The entries below should be repeated exactly, with no pictures carried over.
:: Study material
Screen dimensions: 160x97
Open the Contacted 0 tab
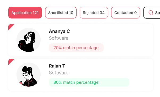pos(125,12)
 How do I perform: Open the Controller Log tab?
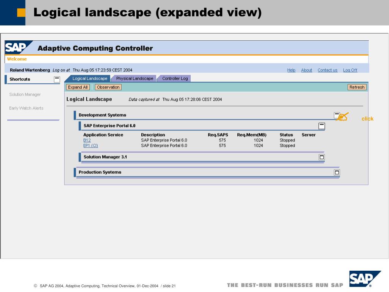point(175,78)
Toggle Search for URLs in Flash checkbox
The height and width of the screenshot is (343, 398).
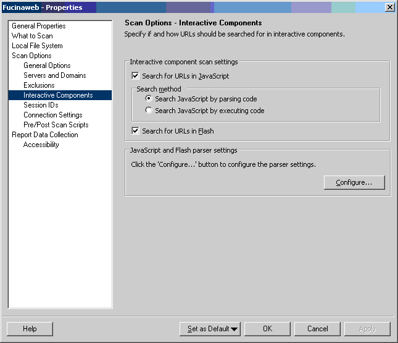point(136,131)
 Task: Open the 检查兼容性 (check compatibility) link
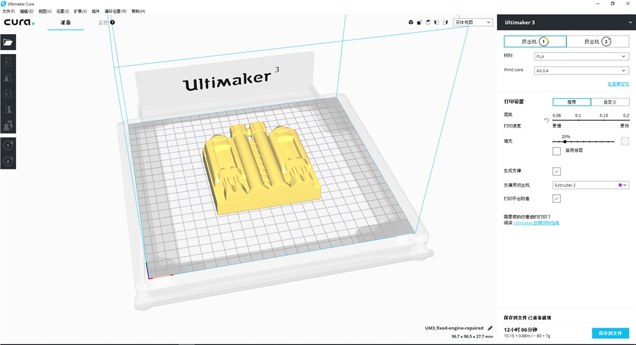(x=618, y=84)
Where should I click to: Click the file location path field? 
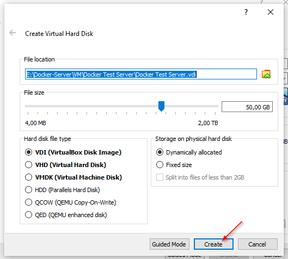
::::
▶ **Answer area**:
Screen dimensions: 160x97
Open the Contacted 0 tab
pos(125,12)
 How do I perform: Open the Controller Log tab?
point(175,78)
Toggle Search for URLs in Flash checkbox
The height and width of the screenshot is (343, 398).
point(136,131)
 Task: Open the 检查兼容性 (check compatibility) link
(x=618, y=84)
Where should I click to: Click the file location path field? 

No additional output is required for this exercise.